"Note that," she said, pointing as the thing reared up at them, hissing. "The shadow stalker is trapped. Why? They've seemed to be able to come and go at will before."
"Perhaps it is the condition of the corpse. The creature entered it and, unable to mobilize it, could not exit either."
"I think there is more to it than that. But for now, simply make note."
Gavril had fallen behind to examine the thing. Now he caught up. "As I was saying, what are the chances that our wagon just happened to pass near where my father is keeping his army?"
"Is it not also near where he was keeping--?" She broke off.
"My mother."
"I did not mean to remind you."
Silence for the next fifty paces. Then he said, "I take your point. However--"
"Halt."
A growl of frustration. "I want to discuss this--"
"And I said halt. Not stop talking."
She stopped several paces behind and was looking about when a shadow stalker shot from behind a stand of bushes. It ran toward them. Or attempted to. Its gait was oddly uneven, and it moved in a staggering, stumbling run they could easily outpace.
"Save your sword, Kitsune," Moria said. "Let me practice on this one."
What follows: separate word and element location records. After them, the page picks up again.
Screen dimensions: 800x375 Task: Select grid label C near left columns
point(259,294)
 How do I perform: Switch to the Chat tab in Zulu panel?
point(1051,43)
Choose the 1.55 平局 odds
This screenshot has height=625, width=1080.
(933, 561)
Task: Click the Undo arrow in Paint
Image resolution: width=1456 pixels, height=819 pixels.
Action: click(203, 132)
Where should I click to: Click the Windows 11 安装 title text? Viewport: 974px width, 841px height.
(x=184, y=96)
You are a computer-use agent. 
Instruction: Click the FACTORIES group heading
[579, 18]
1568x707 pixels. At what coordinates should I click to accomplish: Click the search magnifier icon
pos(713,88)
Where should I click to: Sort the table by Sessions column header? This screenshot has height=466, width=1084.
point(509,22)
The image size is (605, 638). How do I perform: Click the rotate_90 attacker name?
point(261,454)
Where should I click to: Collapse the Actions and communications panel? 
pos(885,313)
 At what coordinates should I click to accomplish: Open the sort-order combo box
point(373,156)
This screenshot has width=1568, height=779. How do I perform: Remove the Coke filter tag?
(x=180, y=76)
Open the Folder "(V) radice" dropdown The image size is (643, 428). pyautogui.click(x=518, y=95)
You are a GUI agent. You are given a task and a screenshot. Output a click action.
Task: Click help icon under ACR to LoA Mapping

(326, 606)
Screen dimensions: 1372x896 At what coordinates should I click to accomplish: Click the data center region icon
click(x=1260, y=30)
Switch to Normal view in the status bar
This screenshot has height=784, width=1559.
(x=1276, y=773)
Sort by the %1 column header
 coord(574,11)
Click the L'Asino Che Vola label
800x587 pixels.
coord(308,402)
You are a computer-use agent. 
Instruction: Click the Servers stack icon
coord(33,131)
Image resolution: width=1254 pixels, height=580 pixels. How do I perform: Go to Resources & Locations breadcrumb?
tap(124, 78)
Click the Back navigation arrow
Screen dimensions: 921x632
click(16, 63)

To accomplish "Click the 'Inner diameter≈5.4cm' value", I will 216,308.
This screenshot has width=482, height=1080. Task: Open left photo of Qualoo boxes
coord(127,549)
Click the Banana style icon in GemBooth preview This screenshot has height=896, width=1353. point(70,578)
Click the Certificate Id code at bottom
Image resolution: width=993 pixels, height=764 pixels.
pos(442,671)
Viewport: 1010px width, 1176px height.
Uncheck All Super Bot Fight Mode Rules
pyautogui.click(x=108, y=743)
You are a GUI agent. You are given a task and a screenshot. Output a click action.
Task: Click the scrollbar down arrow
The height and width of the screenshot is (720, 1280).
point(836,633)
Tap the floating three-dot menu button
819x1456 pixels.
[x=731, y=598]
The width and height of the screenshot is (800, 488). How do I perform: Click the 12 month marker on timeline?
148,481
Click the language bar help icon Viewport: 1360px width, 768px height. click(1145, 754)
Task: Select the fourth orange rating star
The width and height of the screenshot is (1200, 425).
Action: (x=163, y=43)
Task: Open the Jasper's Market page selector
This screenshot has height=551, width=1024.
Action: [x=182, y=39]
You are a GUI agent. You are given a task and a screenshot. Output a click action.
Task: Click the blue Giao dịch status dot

She worked on banishing it while staying out of its way. She tried various methods. Speaking the words aloud. Saying them in her head. Shouting. Whispering. Invoking the ancestors. Invoking the goddess. She saved one method for last, and when it worked, she turned to Gavril.
"You are correct. The wording and the invocation do not matter as much as the force of my delivery. And you can stop clutching your sword like that. You don't need to cleave anything in two. Not yet."
As she walked to the fallen body, she saw why the thing had moved so awkwardly. It was barefoot, and its soles were worn to bone. She flipped the corpse onto its back. The dawn light hit it, and she reeled.
"Jonas?" she breathed.
"What?" Gavril sheathed his blade and stepped closer.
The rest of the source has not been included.